James threw her a look. ‘He’s never done it before. Did he strike you as a cat with its Green Cross Code? He’s as thick as mince, I’m afraid.’

Anna’s stomach sank even lower at his choice of words. She was about to watch a cat get turned into a hairy frittata under the wheels of a Vauxhall Zafira, and know it was entirely her fault. Oh God, this was awful …

‘If I go this way, will you look that way?’ James asked.

Anna nodded emphatically and struck off in the opposite direction, copying James by ducking to look under parked cars and over hedges, calling Luther’s name as she went.

In the light of this development, her interference with the door seemed less charming initiative, more officious interference.

She considered how she might look through James’s eyes, for the first time. Given he didn’t appear to remember her from school, or know she overheard him disparaging her appeal at the reunion, he was only going by their most recent direct interactions.

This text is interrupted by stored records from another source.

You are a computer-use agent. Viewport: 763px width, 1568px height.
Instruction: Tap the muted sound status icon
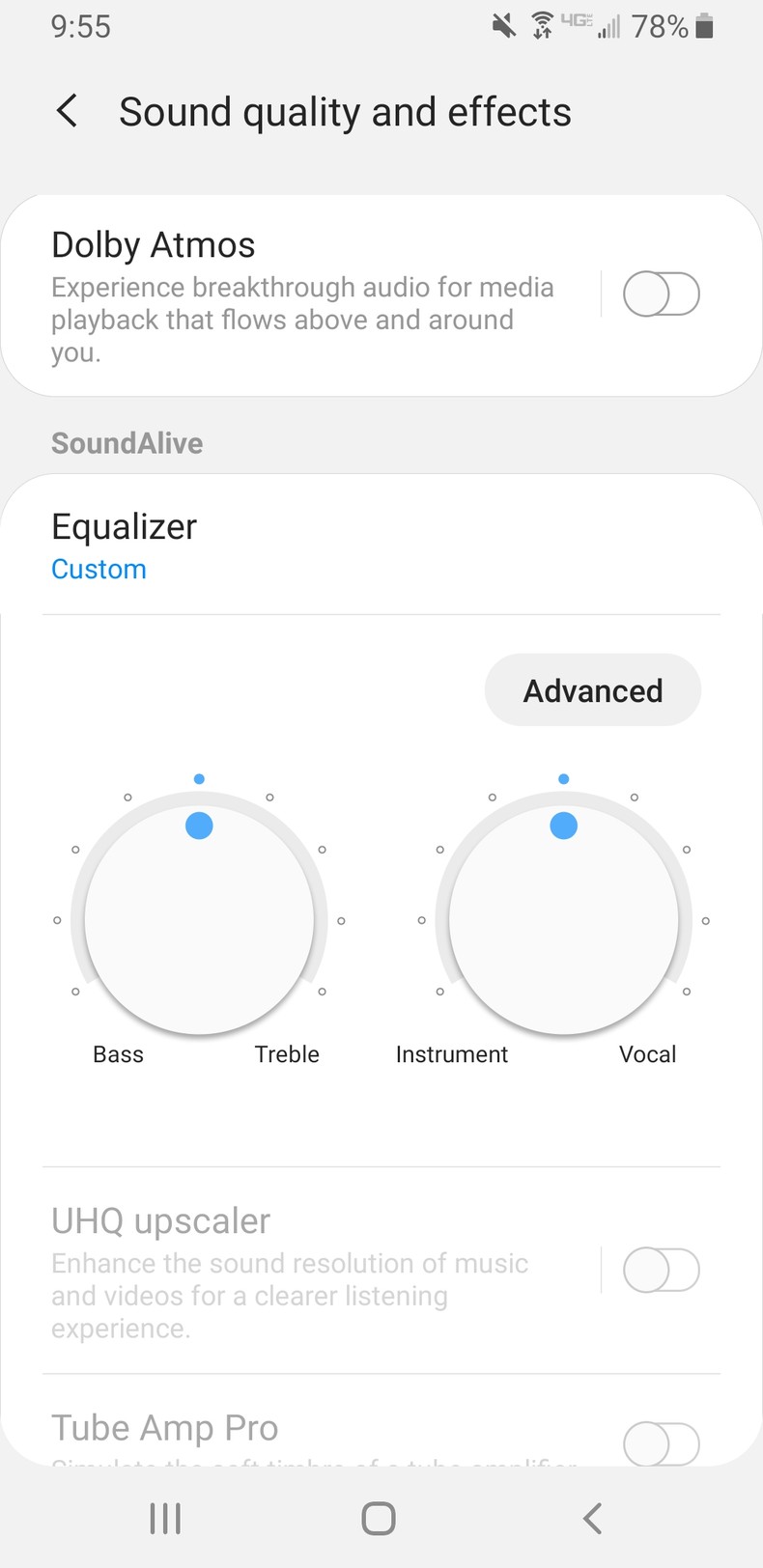click(503, 26)
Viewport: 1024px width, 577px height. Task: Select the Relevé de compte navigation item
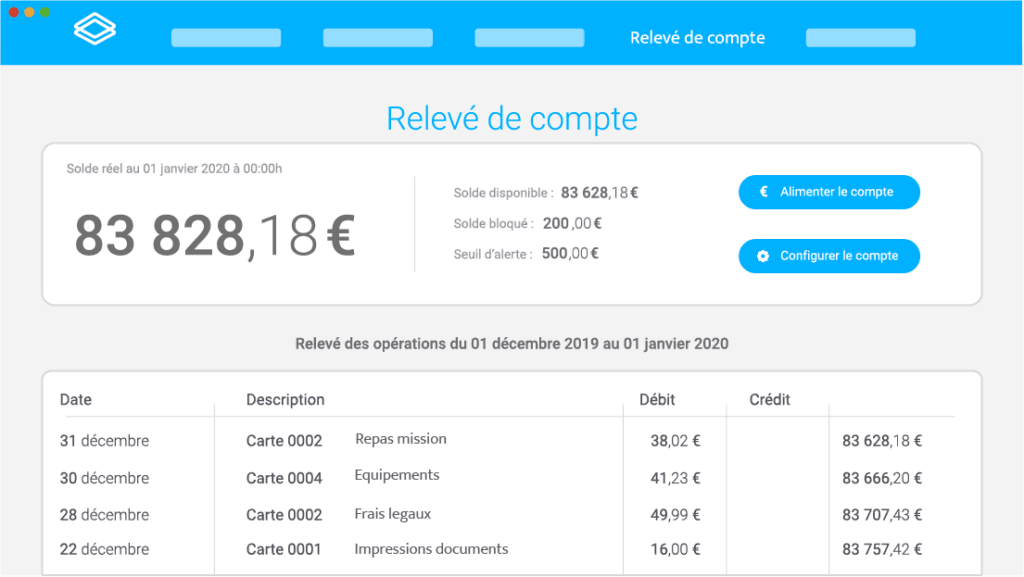point(696,38)

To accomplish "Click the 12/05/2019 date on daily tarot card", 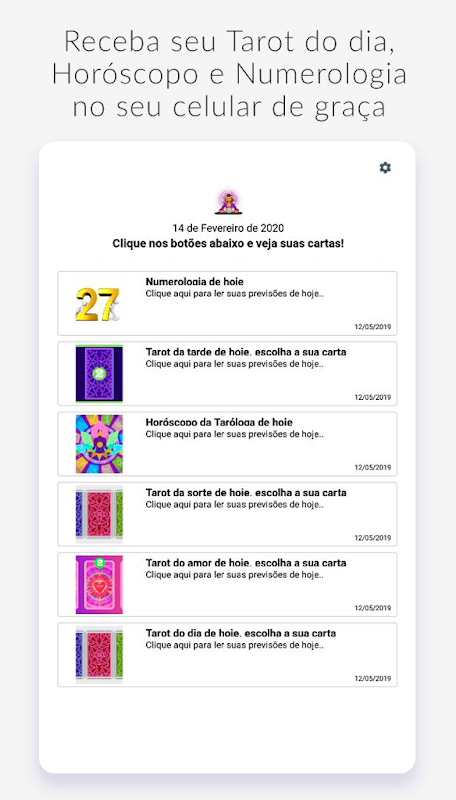I will [x=373, y=679].
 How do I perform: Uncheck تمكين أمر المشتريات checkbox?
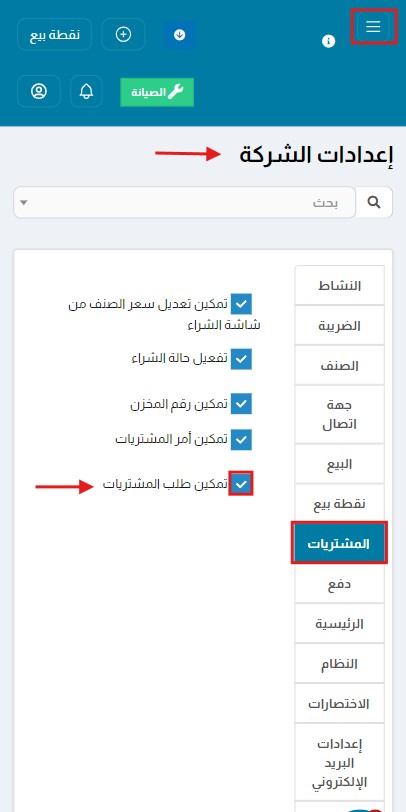pos(241,440)
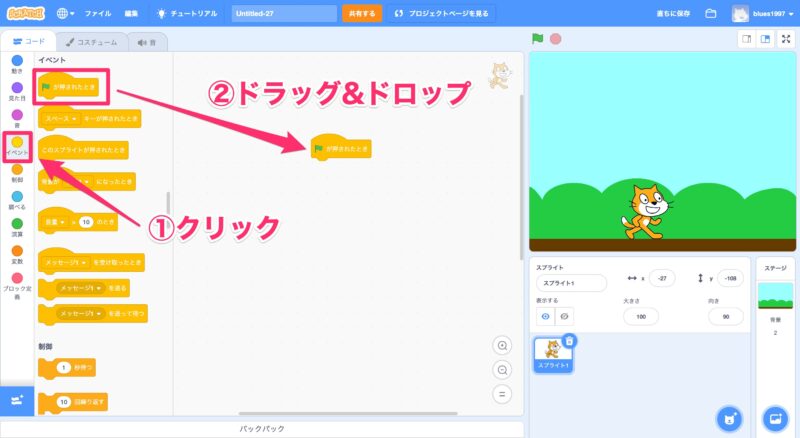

Judging by those alone, given he’d been polite enough, she guessed she had come across as a pretty snippy bitch. Now she was about to murder his pet.

With a start, she spotted a flash of smoky fluff emerging from behind the back wheels of a parked car opposite. With a sickening inevitability, there was the engine growl of a car approaching to Anna’s left.

‘Luther!’ she called, glancing towards James, hoping to alert him and have him handle this, but he was momentarily out of sight.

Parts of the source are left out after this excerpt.